> _EXERCISE INPUTS_:
————————
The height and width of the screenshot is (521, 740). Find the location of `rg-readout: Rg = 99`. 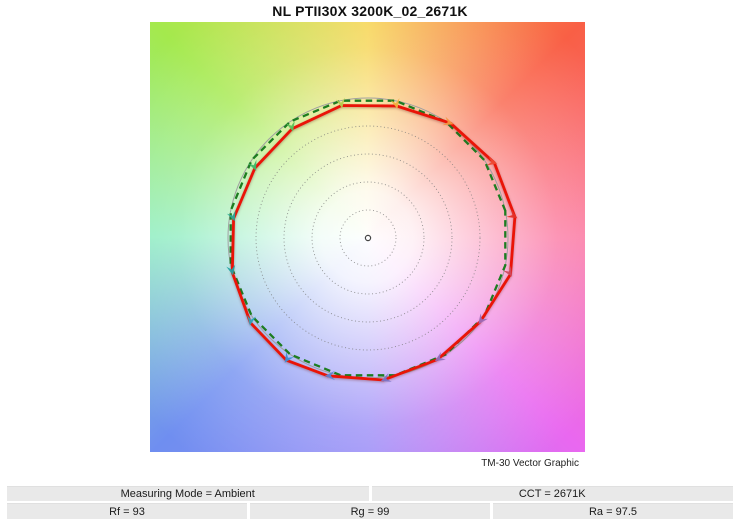

rg-readout: Rg = 99 is located at coordinates (370, 511).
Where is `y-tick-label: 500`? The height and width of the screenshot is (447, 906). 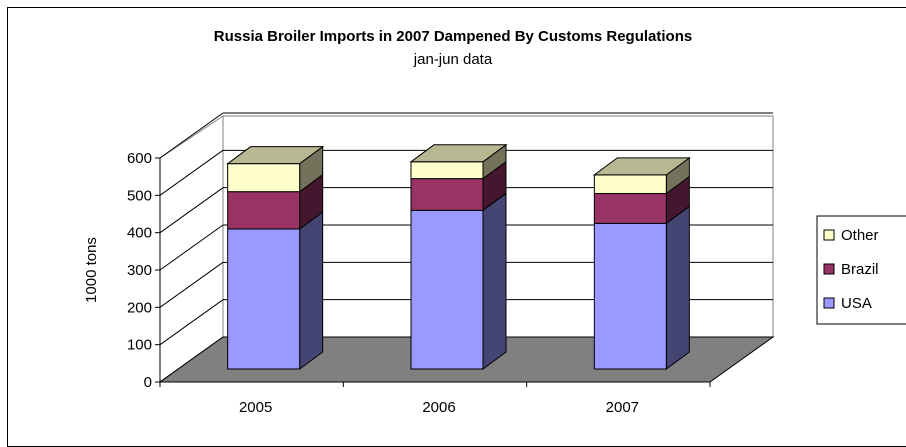
y-tick-label: 500 is located at coordinates (140, 196).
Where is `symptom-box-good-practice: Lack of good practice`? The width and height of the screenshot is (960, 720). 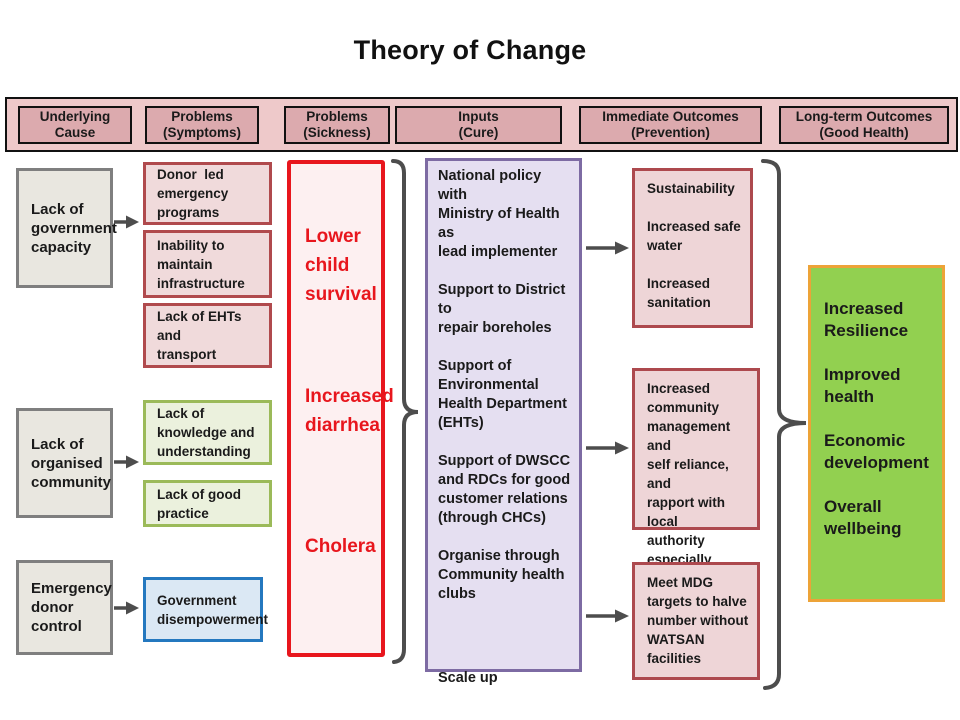
symptom-box-good-practice: Lack of good practice is located at coordinates (208, 504).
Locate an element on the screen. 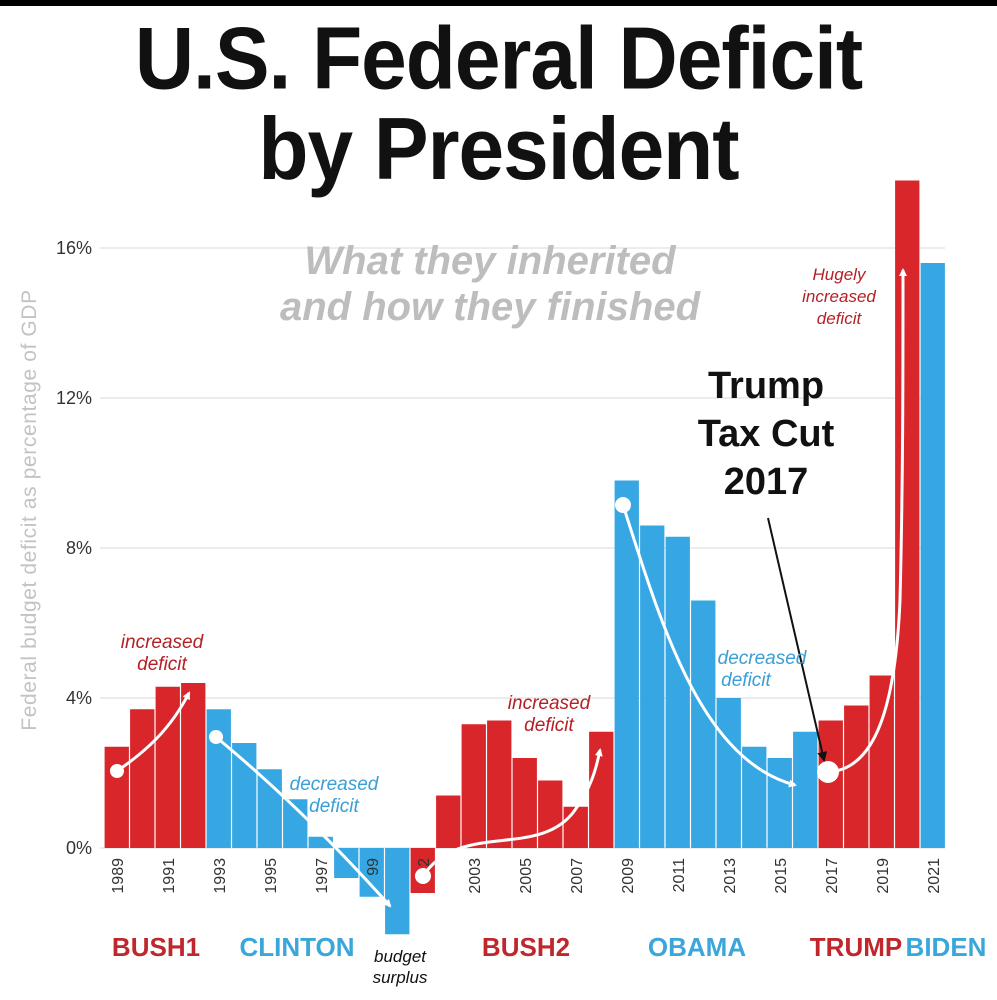 Image resolution: width=997 pixels, height=1000 pixels. bar-2019 is located at coordinates (882, 762).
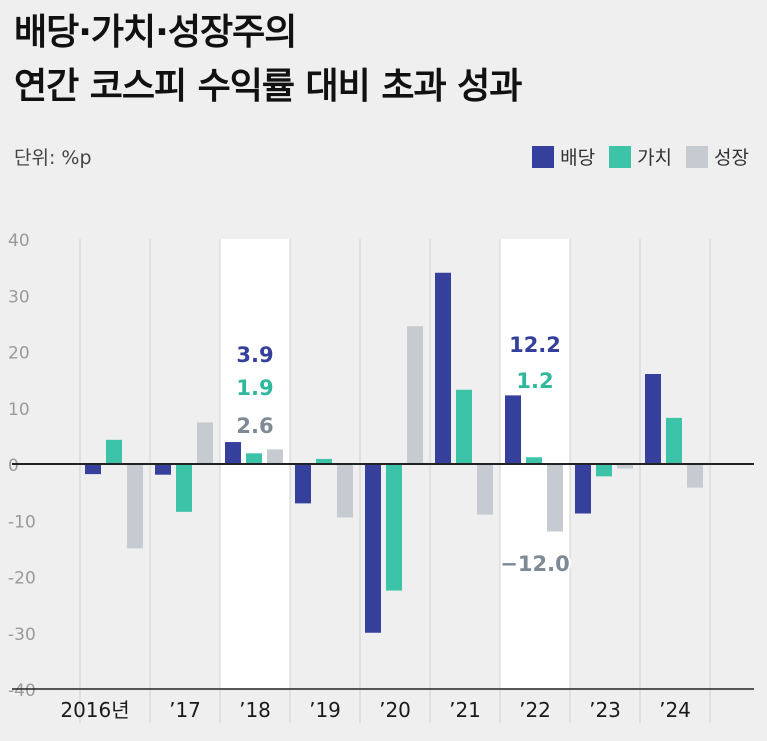 This screenshot has width=767, height=741. What do you see at coordinates (22, 691) in the screenshot?
I see `y-tick-label: -40` at bounding box center [22, 691].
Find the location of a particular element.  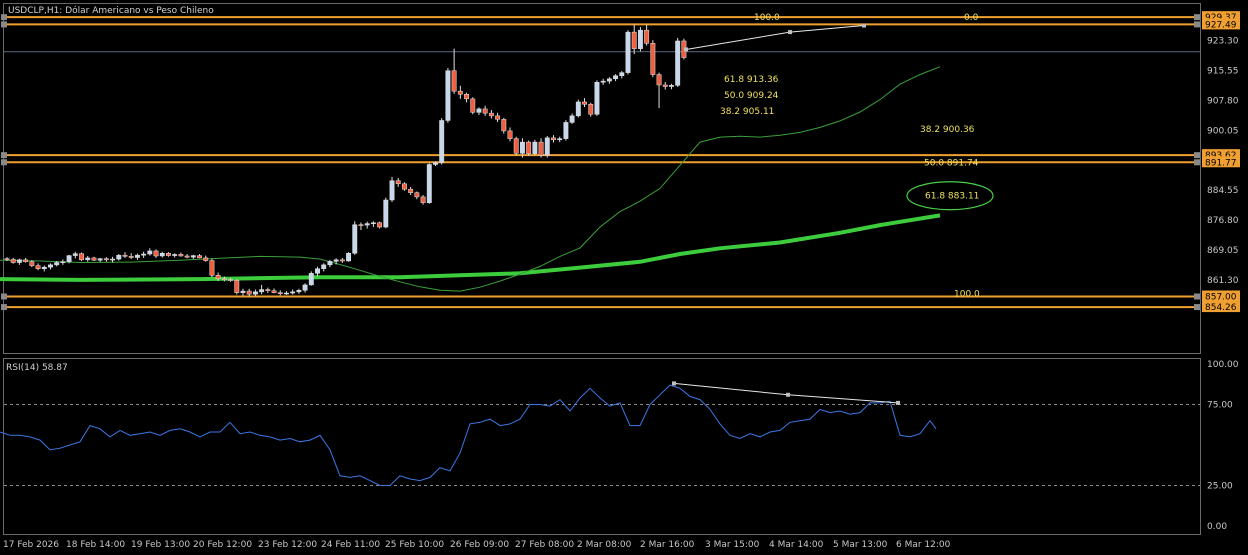

time-axis-label: 6 Mar 12:00 is located at coordinates (924, 545).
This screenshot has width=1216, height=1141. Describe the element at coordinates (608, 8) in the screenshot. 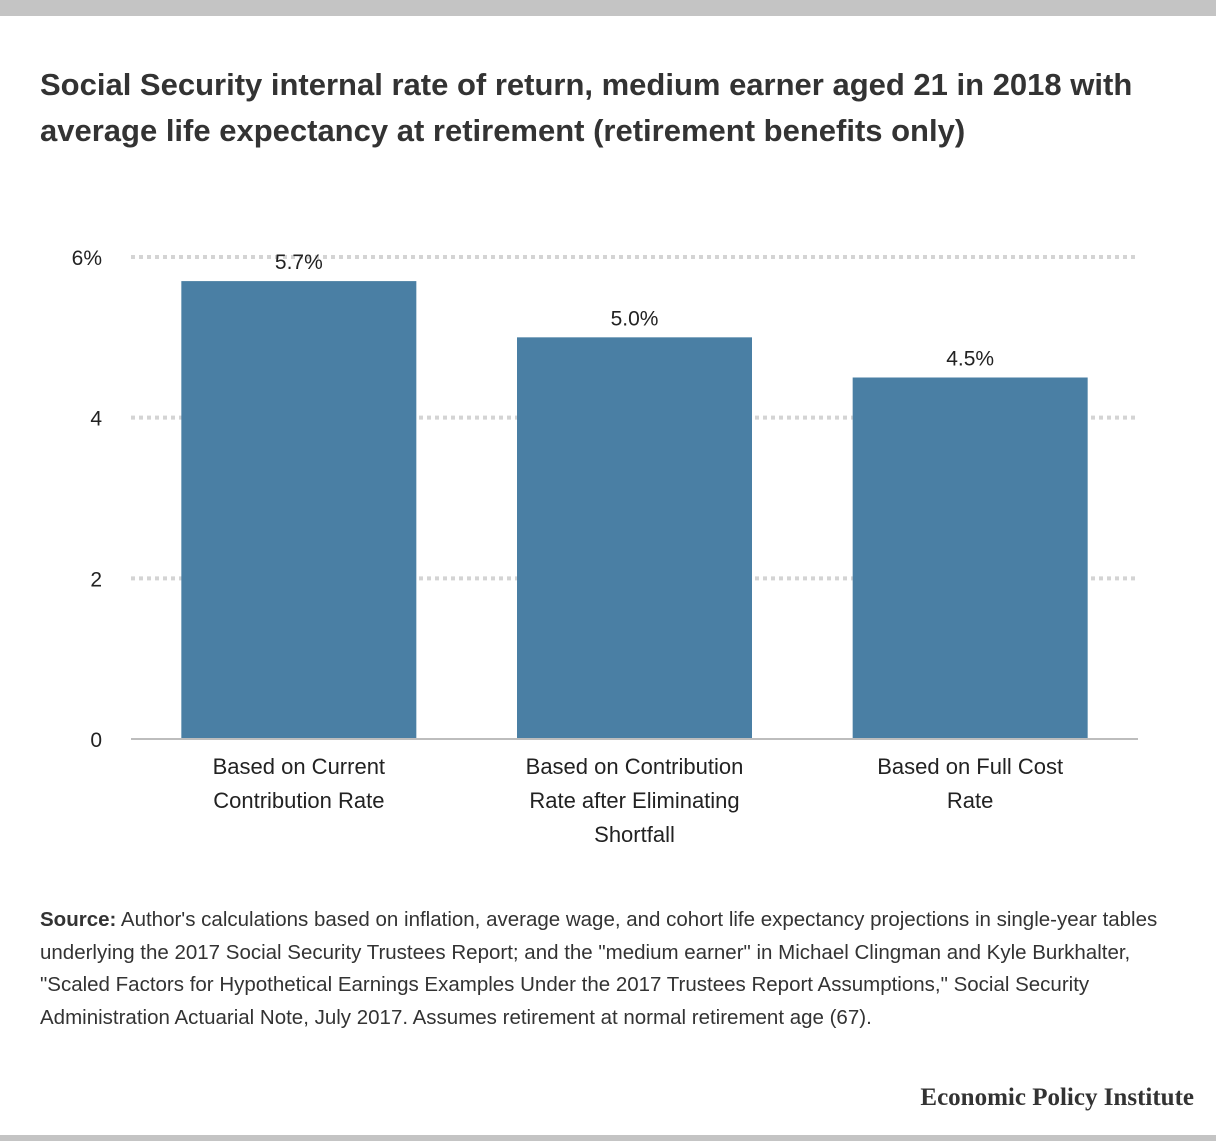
————————
> _DESCRIPTION OF THE TASK_:
Reproduce the data verbatim, from its first line up to and including the line that contains "y-tick-label: 500 is". Leave the pictures out.

> _WRITTEN RESPONSE_:
The height and width of the screenshot is (521, 740). Find the location of `rg-readout: Rg = 99`. 

rg-readout: Rg = 99 is located at coordinates (370, 511).
Where is `y-tick-label: 500`? The height and width of the screenshot is (447, 906). 
y-tick-label: 500 is located at coordinates (140, 196).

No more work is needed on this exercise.